Riscos de corrupção e desvios
Uma das preocupações da Secretaria de Governo na elaboração do decreto de regulamentação da lei é com as possibilidades de desvios e mau uso dos recursos públicos por parte das instituições, porque a contratações dos serviços serão facilitadas exatamente para evitar a burocracia dos órgãos públicos. “O decreto que está sendo elaborado vai prever algumas amarras para impedir o mau uso do dinheiro repassado e estabelecer penas, além daquelas previstas pela Constituição, aos maus gestores. Lógico que não há como blindar tudo, mas a Lei vai dificultar ao máximo os desvios”, garante Delmasso.
Outra consequência da proposta será a valorização e o surgimento das associações organizadas, segundo o ex-administrador regional do Guará, Joel Alves Rodrigues. “Há alguns anos, quase todas as quadras do Guará contavam com prefeituras e associações de moradores, que eram filiadas à Junta de Prefeituras e Associações do Guará (Junpag), mas elas foram desaparecendo por falta de condições de terem suas demandas atendidas. Faltou estímulo. E não é por culpa apenas da Administração Regional, mas pelas limitações estruturais cada vez maiores de todo o governo, principalmente dos órgãos executores”.

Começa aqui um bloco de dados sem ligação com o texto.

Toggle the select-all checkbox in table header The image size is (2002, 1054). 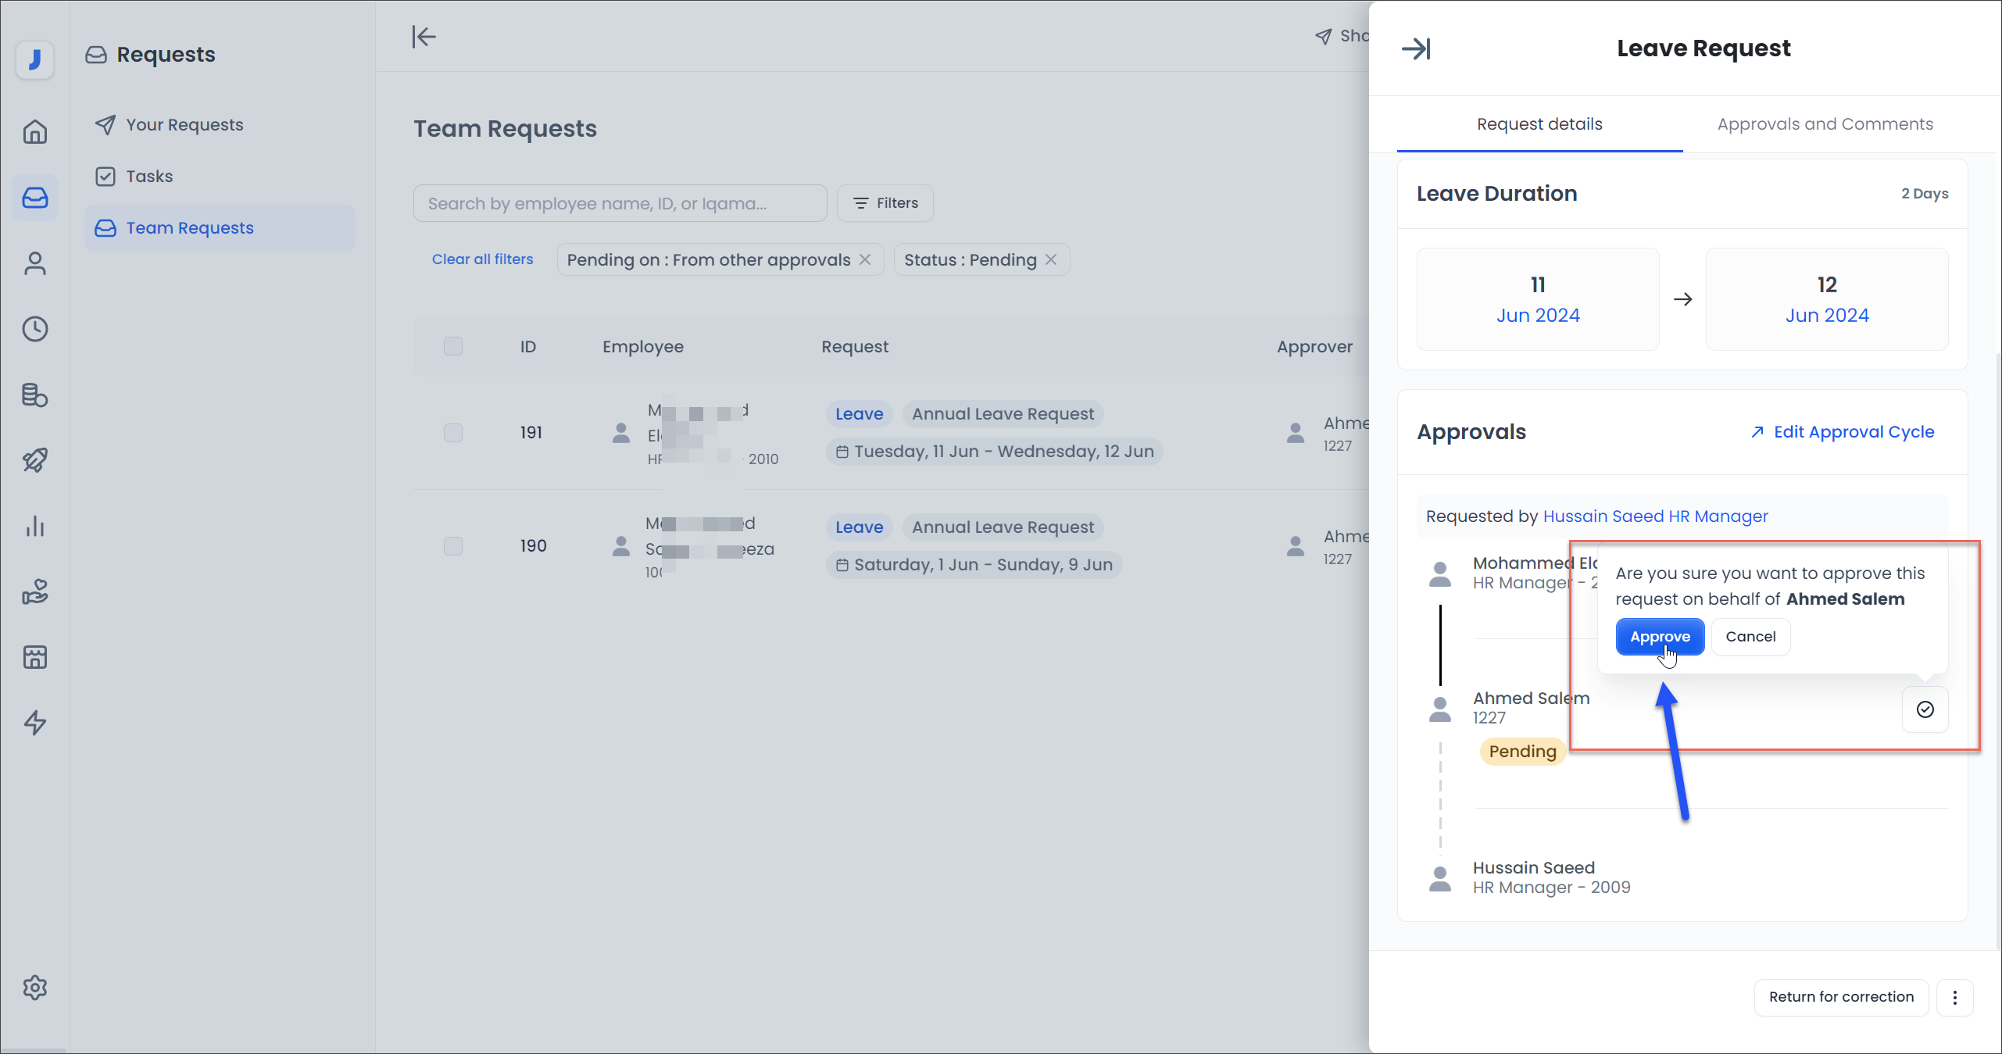pos(453,346)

Para a prefeita comunitária do condomínio horizontal Guará Park (antiga colônia Águas Claras), Tânia Coelho, o projeto vai melhorar a relação entre o governo e a comunidade, a partir das demandas executadas. “As instituições organizadas serão esse elo, porque atuam diretamente junto aos moradores e conhecem melhor a realidade de cada quadra ou região. Quando o morador perceber que as melhorias que ele pede e precisa estão sendo executadas, ele vai reconhecer o esforço das lideranças comunitárias e do próprio governo. Ou seja, não vamos tirar o espaço de ninguém, mas valorizar uma parceria”. Uma das mais antigas lideranças comunitárias de quadra do Guará, o prefeito comunitário da QI/QE 9, José Maria de Castro, avalia que o projeto vai dar um novo estímulo às lideranças na luta pelas melhorias de sua comunidade. “Estamos cansados de levar demandas para a Administração Regional que não são atendidas. Por isso, muitas das lideranças desistem de continuar trabalhando. Com a possibilidade de executarmos o que precisamos, será outra realidade”, diz.
Prefeita comunitária da QE 46, considerada a associação de quadra mais organizada do Guará, Célia Caixeta considera o projeto “uma faca de dois gumes”. “Enquanto pode resolver com mais celeridade as demandas das quadras, há um grande risco de disseminação de desvios, por parte de lideranças mal intencionadas em conluios com falsas empresas. Esse filme é antigo e de vez em quando é reprisado. O problema é que o governo não tem estrutura para fazer uma fiscalização eficiente. Mas a tentativa é muito válida”, avalia.
Líder comunitário full time (em tempo integral), o prefeito comunitário da QI/QE 2, Francisco Xavier de Castro, o Pequito, considera o projeto a solução para a melhoria dos espaços públicos. “A maioria das praças do Guará está degradada e a Administração Regional, a Novacap e o programa DF Presente não tem equipamentos e pessoal para revitalizá-las. Além disso, são os próprios moradores e suas lideranças é que sabem o que a sua quadra precisa”, completa.